TASK TO COMPLETE
Transcribe every line of text in the items below verbatim, and leave the pictures out of your answer.

◆ ◆ ◆ ◆ ◆ ◆ ◆

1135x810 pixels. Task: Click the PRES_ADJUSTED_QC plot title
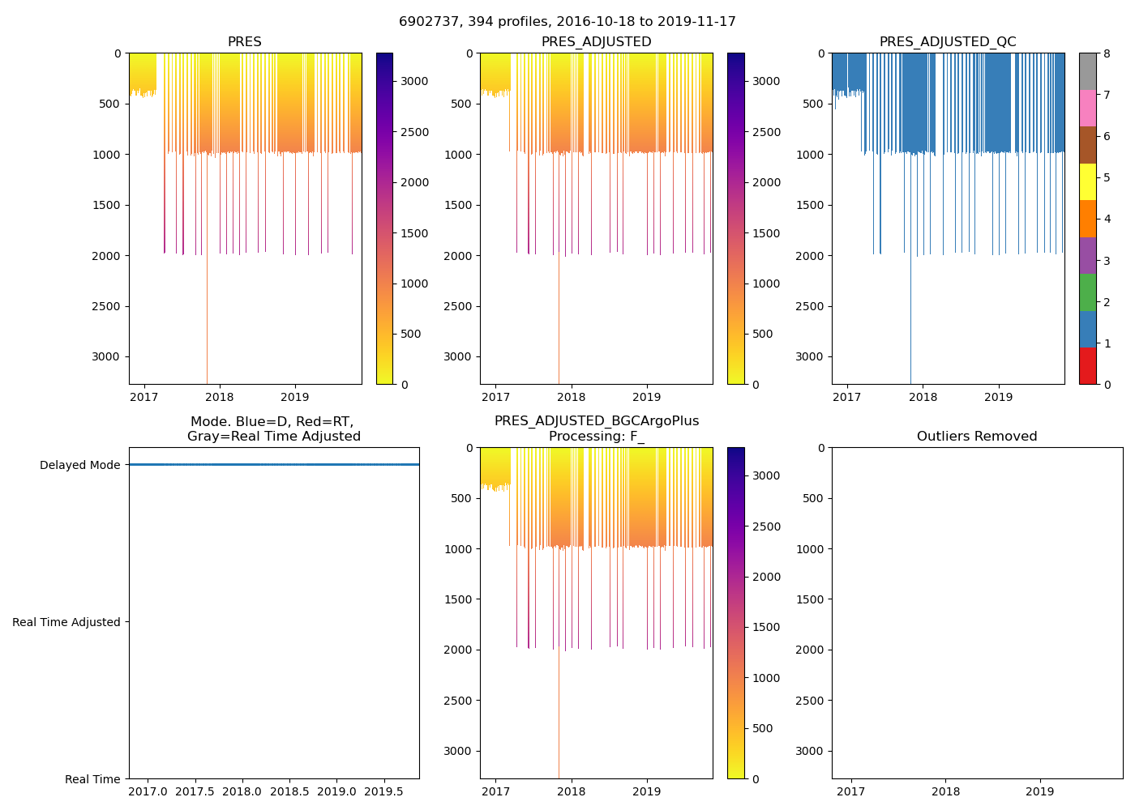pyautogui.click(x=948, y=42)
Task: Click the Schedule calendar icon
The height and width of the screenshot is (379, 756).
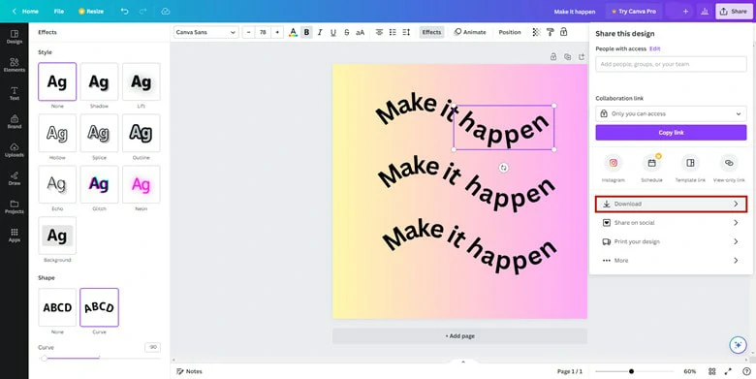Action: (x=652, y=163)
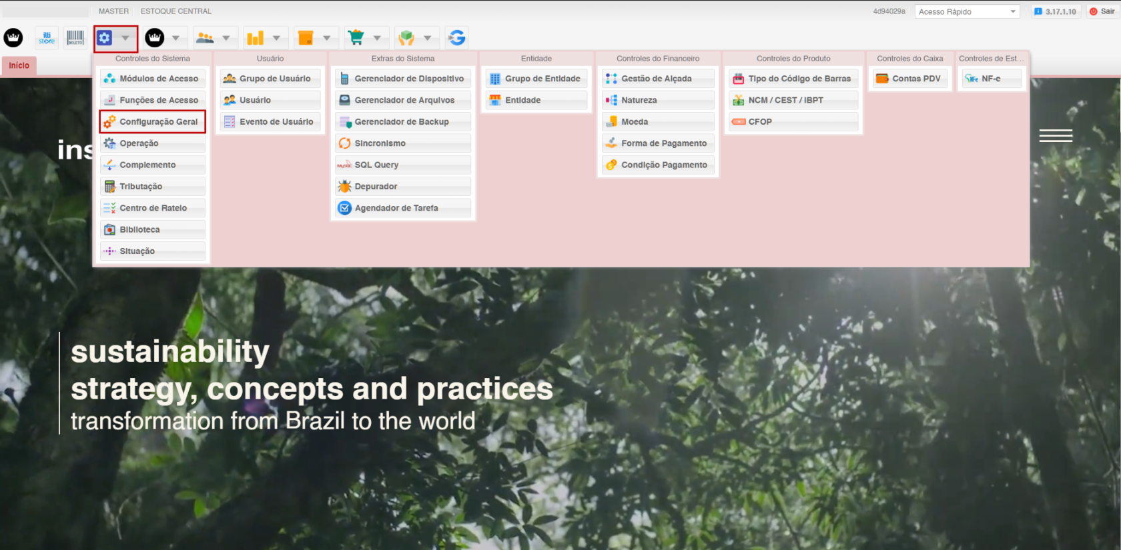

◆ ◆ ◆ ◆ ◆ ◆ ◆

COMPLETED EXERCISE
1135x810 pixels. Task: Click the PRES_ADJUSTED_QC plot title
pyautogui.click(x=948, y=42)
Task: Click the Schedule calendar icon
The height and width of the screenshot is (379, 756).
Action: (x=652, y=163)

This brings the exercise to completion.